[Collected data entries]
::::::::

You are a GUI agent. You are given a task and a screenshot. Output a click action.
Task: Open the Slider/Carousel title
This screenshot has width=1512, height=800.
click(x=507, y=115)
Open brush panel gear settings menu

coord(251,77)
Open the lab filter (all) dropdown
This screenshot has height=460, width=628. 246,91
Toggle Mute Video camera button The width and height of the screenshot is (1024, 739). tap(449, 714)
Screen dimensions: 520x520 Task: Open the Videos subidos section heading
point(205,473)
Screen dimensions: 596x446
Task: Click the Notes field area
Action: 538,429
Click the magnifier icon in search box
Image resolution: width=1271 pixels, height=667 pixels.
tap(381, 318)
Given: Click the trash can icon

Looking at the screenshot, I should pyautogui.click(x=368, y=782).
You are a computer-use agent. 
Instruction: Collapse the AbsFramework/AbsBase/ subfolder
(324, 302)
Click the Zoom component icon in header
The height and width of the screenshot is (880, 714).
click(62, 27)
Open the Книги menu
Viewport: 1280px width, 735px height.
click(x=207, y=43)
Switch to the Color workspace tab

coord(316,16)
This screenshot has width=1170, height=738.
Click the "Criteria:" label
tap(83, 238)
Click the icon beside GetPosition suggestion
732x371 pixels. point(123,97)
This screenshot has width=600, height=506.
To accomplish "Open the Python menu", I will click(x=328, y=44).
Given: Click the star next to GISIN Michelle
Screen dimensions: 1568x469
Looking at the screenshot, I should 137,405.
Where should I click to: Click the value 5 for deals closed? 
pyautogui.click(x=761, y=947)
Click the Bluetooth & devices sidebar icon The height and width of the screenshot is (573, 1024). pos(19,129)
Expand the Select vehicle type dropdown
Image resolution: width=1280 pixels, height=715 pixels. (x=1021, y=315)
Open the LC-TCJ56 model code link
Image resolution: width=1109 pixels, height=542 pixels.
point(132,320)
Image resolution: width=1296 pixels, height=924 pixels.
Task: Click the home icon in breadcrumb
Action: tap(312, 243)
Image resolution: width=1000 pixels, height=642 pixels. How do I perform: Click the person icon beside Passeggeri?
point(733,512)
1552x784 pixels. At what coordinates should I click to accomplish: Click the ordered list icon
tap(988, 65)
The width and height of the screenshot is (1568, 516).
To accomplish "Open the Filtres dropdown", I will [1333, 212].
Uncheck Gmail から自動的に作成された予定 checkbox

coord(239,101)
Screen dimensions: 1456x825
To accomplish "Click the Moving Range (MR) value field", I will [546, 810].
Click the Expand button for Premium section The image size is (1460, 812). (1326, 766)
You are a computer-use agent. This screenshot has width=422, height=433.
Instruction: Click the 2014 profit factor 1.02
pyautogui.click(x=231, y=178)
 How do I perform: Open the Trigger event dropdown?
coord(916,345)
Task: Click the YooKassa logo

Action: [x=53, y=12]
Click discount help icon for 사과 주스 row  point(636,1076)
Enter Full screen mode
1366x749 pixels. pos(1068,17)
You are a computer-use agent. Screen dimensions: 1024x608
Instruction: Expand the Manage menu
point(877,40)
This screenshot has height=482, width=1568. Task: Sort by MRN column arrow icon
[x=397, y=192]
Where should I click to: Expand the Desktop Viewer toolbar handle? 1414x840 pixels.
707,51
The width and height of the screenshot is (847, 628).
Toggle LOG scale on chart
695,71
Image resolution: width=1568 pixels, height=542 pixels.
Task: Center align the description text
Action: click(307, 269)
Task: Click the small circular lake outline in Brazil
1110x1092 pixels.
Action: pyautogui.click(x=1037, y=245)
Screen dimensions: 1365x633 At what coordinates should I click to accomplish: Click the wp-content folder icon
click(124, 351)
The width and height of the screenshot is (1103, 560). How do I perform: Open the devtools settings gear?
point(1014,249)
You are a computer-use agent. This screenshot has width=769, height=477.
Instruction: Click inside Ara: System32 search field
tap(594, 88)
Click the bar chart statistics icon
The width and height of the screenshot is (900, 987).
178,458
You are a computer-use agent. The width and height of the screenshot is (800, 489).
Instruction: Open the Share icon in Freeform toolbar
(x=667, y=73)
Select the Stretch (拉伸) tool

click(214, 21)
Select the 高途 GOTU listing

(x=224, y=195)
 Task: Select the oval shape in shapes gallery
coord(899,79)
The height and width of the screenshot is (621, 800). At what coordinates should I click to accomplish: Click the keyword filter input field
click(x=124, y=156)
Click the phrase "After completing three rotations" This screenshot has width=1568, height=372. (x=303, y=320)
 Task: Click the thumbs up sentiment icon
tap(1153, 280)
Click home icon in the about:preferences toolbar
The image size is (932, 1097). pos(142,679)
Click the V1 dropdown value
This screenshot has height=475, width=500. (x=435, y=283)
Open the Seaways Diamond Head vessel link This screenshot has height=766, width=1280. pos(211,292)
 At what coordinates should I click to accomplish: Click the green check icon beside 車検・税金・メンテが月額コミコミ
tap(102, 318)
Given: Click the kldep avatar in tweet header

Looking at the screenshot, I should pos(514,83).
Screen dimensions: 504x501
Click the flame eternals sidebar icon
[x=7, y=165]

::::::::

__Exercise__.
Bring together all lines in the records where the word "link" is found.

__Your response__.
Open the LC-TCJ56 model code link
Open the Seaways Diamond Head vessel link This screenshot has height=766, width=1280. pos(211,292)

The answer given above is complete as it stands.